◆ INPUT RECORDS
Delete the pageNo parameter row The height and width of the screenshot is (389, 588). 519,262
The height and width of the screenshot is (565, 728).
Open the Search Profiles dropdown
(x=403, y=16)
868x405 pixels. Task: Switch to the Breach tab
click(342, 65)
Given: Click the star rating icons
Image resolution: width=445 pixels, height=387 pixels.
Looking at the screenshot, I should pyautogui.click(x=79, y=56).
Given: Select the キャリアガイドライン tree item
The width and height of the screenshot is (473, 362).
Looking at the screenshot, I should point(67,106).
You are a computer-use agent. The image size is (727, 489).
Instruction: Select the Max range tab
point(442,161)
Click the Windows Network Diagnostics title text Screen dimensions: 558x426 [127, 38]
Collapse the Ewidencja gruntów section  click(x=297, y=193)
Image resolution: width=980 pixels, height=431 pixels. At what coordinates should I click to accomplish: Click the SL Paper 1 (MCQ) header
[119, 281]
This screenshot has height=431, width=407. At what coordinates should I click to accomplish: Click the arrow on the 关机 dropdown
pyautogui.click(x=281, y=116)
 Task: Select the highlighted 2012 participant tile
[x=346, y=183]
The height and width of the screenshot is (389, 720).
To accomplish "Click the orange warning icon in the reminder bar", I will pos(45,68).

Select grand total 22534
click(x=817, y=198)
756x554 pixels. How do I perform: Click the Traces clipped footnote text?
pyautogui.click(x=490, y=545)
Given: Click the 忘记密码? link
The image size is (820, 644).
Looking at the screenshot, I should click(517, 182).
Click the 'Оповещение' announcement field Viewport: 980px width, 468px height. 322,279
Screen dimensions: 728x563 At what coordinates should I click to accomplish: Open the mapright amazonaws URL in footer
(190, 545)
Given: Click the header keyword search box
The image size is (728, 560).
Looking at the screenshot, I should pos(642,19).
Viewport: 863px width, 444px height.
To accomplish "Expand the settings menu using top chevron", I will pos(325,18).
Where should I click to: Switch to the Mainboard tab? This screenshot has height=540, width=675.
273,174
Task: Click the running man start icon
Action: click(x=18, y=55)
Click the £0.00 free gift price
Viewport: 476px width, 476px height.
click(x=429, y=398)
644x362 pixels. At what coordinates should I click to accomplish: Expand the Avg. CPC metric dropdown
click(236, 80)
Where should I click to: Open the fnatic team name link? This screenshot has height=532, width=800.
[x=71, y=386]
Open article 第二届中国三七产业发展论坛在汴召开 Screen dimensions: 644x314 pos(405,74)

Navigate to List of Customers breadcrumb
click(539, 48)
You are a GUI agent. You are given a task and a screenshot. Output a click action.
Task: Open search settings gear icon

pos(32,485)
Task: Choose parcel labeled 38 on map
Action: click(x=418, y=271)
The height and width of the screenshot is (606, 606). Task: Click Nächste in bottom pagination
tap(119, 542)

◆ TASK TO COMPLETE
Transcribe the records. Keep every word exactly as it stands.

◆ ANSWER TO THIS TASK
Delete the pageNo parameter row The height and width of the screenshot is (389, 588). 519,262
The height and width of the screenshot is (565, 728).
Open the Search Profiles dropdown
(x=403, y=16)
868x405 pixels. Task: Switch to the Breach tab
click(342, 65)
Given: Click the star rating icons
Image resolution: width=445 pixels, height=387 pixels.
Looking at the screenshot, I should pyautogui.click(x=79, y=56).
Given: Select the キャリアガイドライン tree item
The width and height of the screenshot is (473, 362).
Looking at the screenshot, I should point(67,106).
You are a computer-use agent. The image size is (727, 489).
Instruction: Select the Max range tab
point(442,161)
Click the Windows Network Diagnostics title text Screen dimensions: 558x426 [127, 38]
Collapse the Ewidencja gruntów section  click(x=297, y=193)
Image resolution: width=980 pixels, height=431 pixels. At what coordinates should I click to accomplish: Click the SL Paper 1 (MCQ) header
[119, 281]
This screenshot has height=431, width=407. At what coordinates should I click to accomplish: Click the arrow on the 关机 dropdown
pyautogui.click(x=281, y=116)
 Task: Select the highlighted 2012 participant tile
[x=346, y=183]
The height and width of the screenshot is (389, 720).
To accomplish "Click the orange warning icon in the reminder bar", I will pos(45,68).

Select grand total 22534
click(x=817, y=198)
756x554 pixels. How do I perform: Click the Traces clipped footnote text?
pyautogui.click(x=490, y=545)
Given: Click the 忘记密码? link
The image size is (820, 644).
Looking at the screenshot, I should click(517, 182).
Click the 'Оповещение' announcement field Viewport: 980px width, 468px height. 322,279
Screen dimensions: 728x563 At what coordinates should I click to accomplish: Open the mapright amazonaws URL in footer
(190, 545)
Given: Click the header keyword search box
The image size is (728, 560).
Looking at the screenshot, I should pos(642,19).
Viewport: 863px width, 444px height.
To accomplish "Expand the settings menu using top chevron", I will pos(325,18).
Where should I click to: Switch to the Mainboard tab? This screenshot has height=540, width=675.
273,174
Task: Click the running man start icon
Action: click(x=18, y=55)
Click the £0.00 free gift price
Viewport: 476px width, 476px height.
click(x=429, y=398)
644x362 pixels. At what coordinates should I click to accomplish: Expand the Avg. CPC metric dropdown
click(236, 80)
Where should I click to: Open the fnatic team name link? This screenshot has height=532, width=800.
[x=71, y=386]
Open article 第二届中国三七产业发展论坛在汴召开 Screen dimensions: 644x314 pos(405,74)

Navigate to List of Customers breadcrumb
click(539, 48)
You are a GUI agent. You are given a task and a screenshot. Output a click action.
Task: Open search settings gear icon

pos(32,485)
Task: Choose parcel labeled 38 on map
Action: click(x=418, y=271)
The height and width of the screenshot is (606, 606). Task: Click Nächste in bottom pagination
tap(119, 542)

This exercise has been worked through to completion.